How To Make a DIY Thermometer for Kids
First, gather your materials:
- Rubbing alcohol, optional
- Glass bottle – can use a recycled bottle and it doesn’t need to have it’s own lid
- Clear straw
- Measuring cup
- Sticky tack
- Red food dye, optional
- Cooking oil, any
I love how flexible this list of materials is! The rubbing alcohol is optional because you can just use water in your DIY Thermometer – but the rubbing alcohol helps the liquid respond faster to temperature changes. The red food dye is optional for helping see the temperature changes more clearly (especially with that added cooking oil on top) but you can leave your water plain, or add a different colour.

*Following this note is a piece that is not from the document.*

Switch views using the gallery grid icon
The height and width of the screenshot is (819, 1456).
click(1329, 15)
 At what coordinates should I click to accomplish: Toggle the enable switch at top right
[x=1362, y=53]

First, measure how much water it takes for your glass bottle to be completely full to the top. Dump out half of the water and replace that half with rubbing alcohol.
We used a glass measuring cup for this but a beaker set would be a very science-y addition.

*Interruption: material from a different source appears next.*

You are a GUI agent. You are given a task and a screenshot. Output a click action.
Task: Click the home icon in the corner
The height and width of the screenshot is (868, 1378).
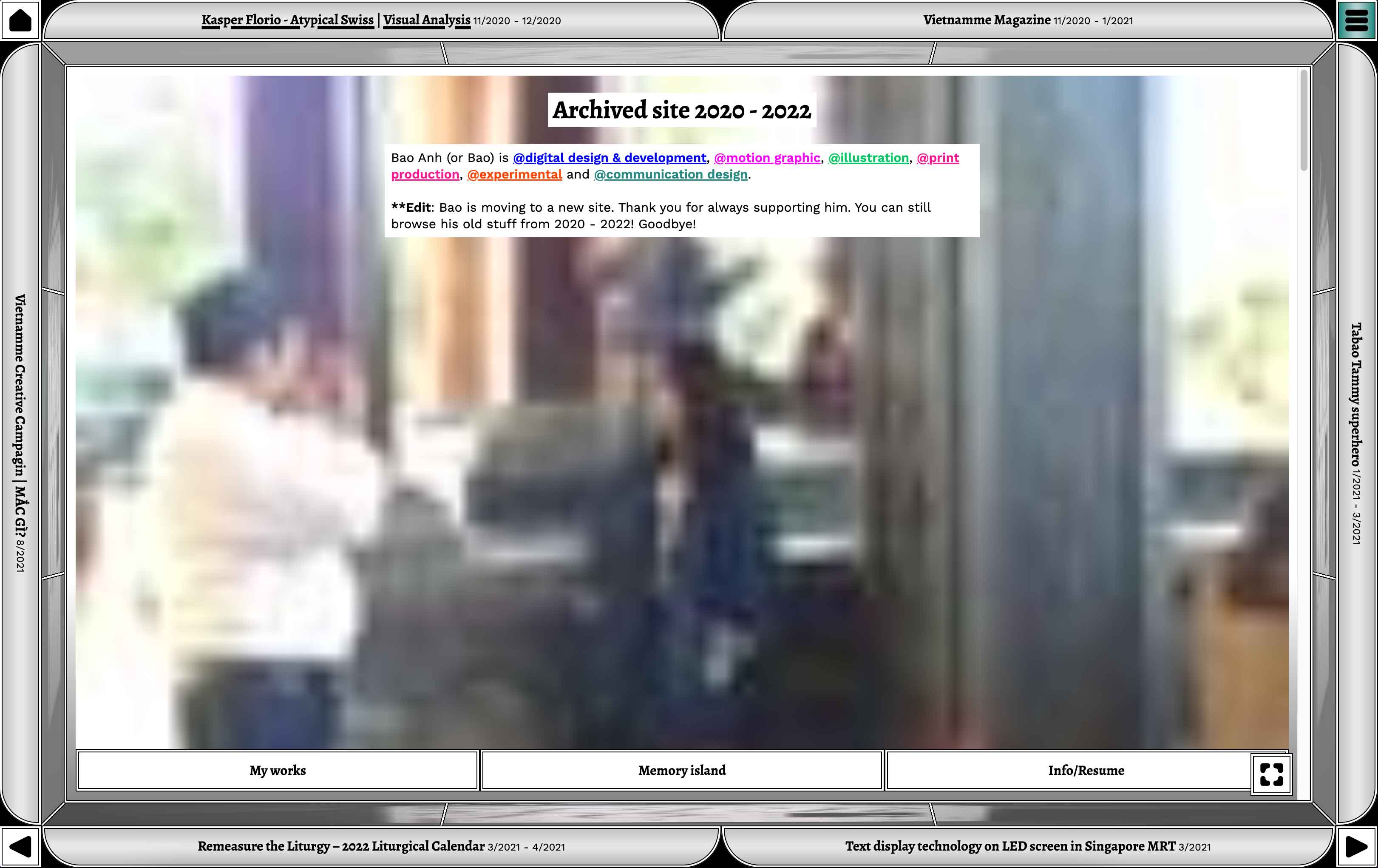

Next, add in the optional red food dye. This will make it easier to see the differences in temperature when the water-rubbing alcohol level rises in the straw, especially because you are going to have a drop of cooking oil on top (which might be hard to differentiate from the water).

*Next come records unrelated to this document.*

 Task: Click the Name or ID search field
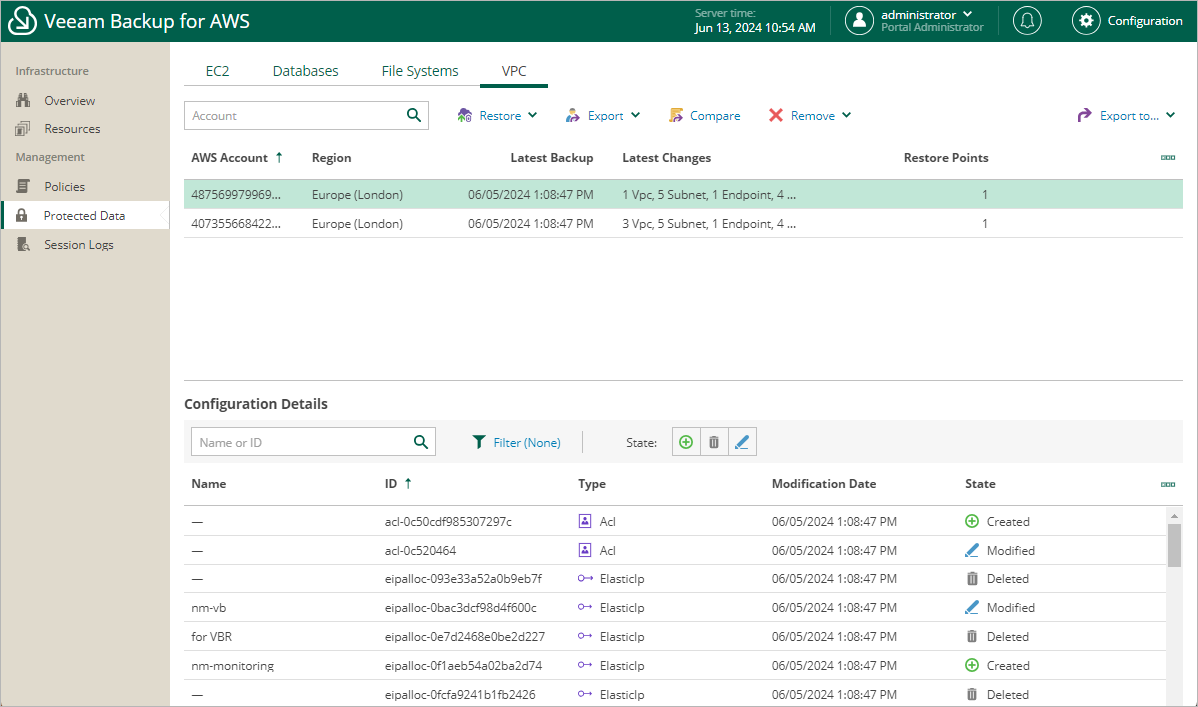tap(300, 442)
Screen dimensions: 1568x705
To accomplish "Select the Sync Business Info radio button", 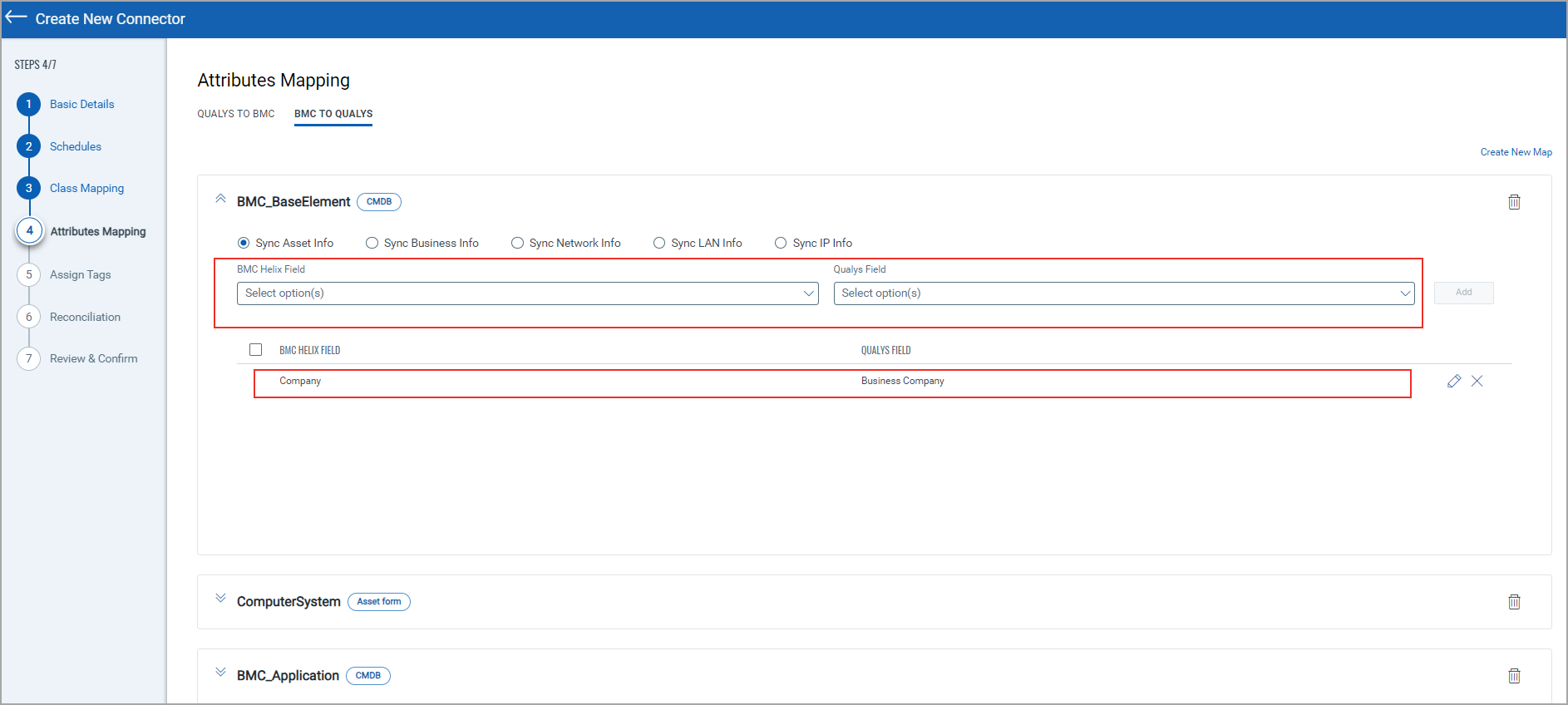I will coord(372,243).
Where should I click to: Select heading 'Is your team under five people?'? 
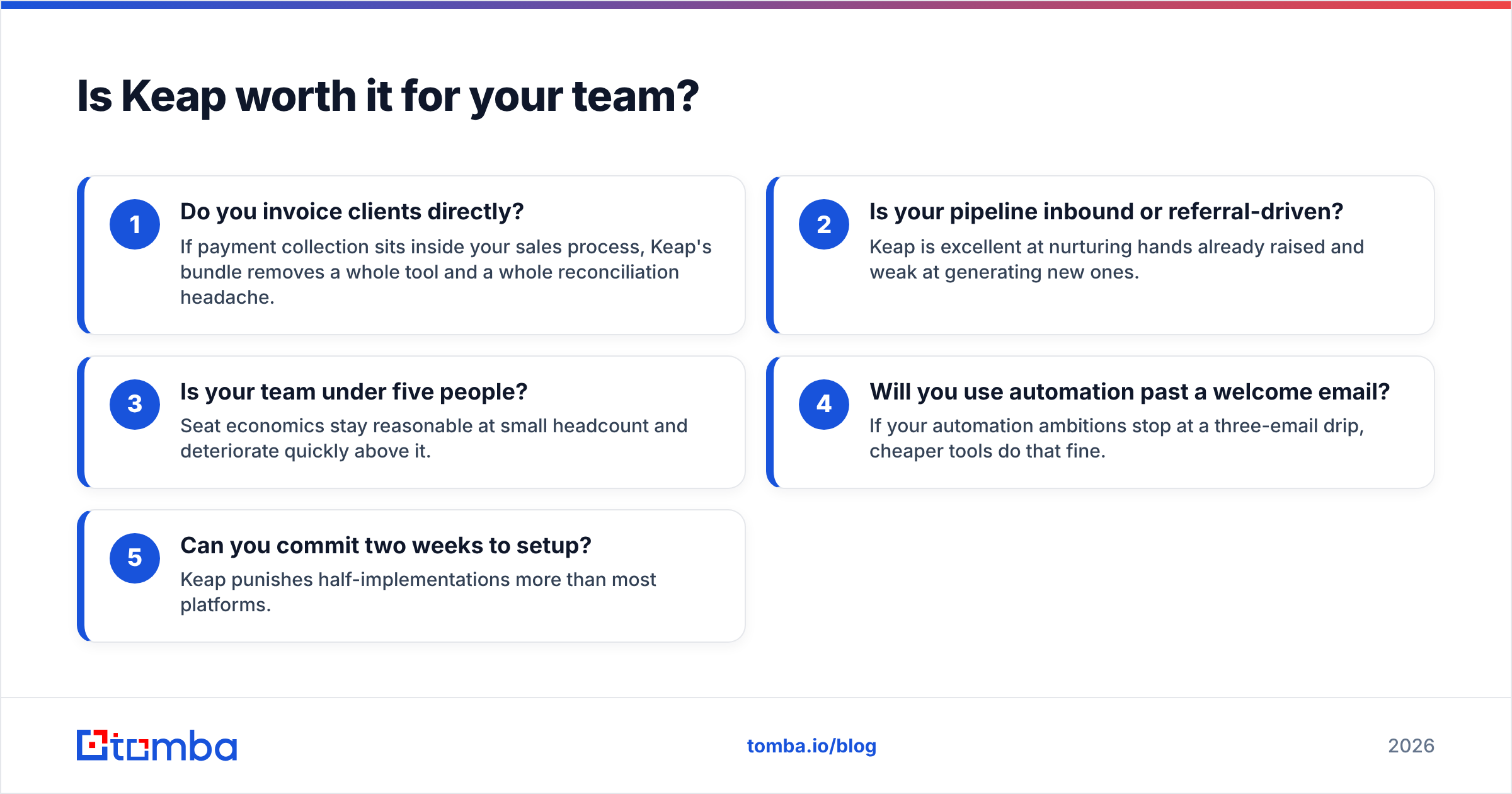click(x=353, y=392)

Have your child carefully add the mixture to your bottle. I had my daughter wear protective eye covers but not protective gloves – take the safety precautions that make you most confident, and if you do choose to use gloves, use well-fitting gloves that you’re okay to get a bit messy.
You want to ensure that your liquid comes right up to the top of the bottle. Add a few extra drops as needed.
Insert the straw and secure a firm seal around the opening of the bottle. We used a lidded milk bottle and then added some sticky tack to really create a good seal around the straw. If air is able to get at the liquid, it will skew the accuracy of the thermometer, and slowly cause it to evaporate!
Next, use a pipette or eye dropper to add enough extra liquid mixture to have about 2 inches of the thermometer liquid in your straw. Let it set for about and hour and then check it again to ensure it’s still there and hasn’t settled back into the bottle. (If it has, fill it back up and wait another hour.)
Once you’re positive that you have liquid staying in the straw, add a small drop of cooking oil to the straw to act as a “seal” and prevent the thermometer liquid from evaporating.
Leaving the straw like this will allow you to tell when the temperature in a room is hotter or colder than normal, but if you’d like to calibrate your thermometer, pair it with a REAL thermometer and place it in different spots throughout your house. Use tiny hair elastics or a thin-tip permanent marker to show where the different temperatures occur.
Tip: If you use different coloured elastics or markers, you can then add a small label or index card to the bottle to serve as “Colour Code Key” – so Purple means it’s 50F, Red means it’s 70F, etc.
What do you think? Would your kids love making their own DIY thermometer?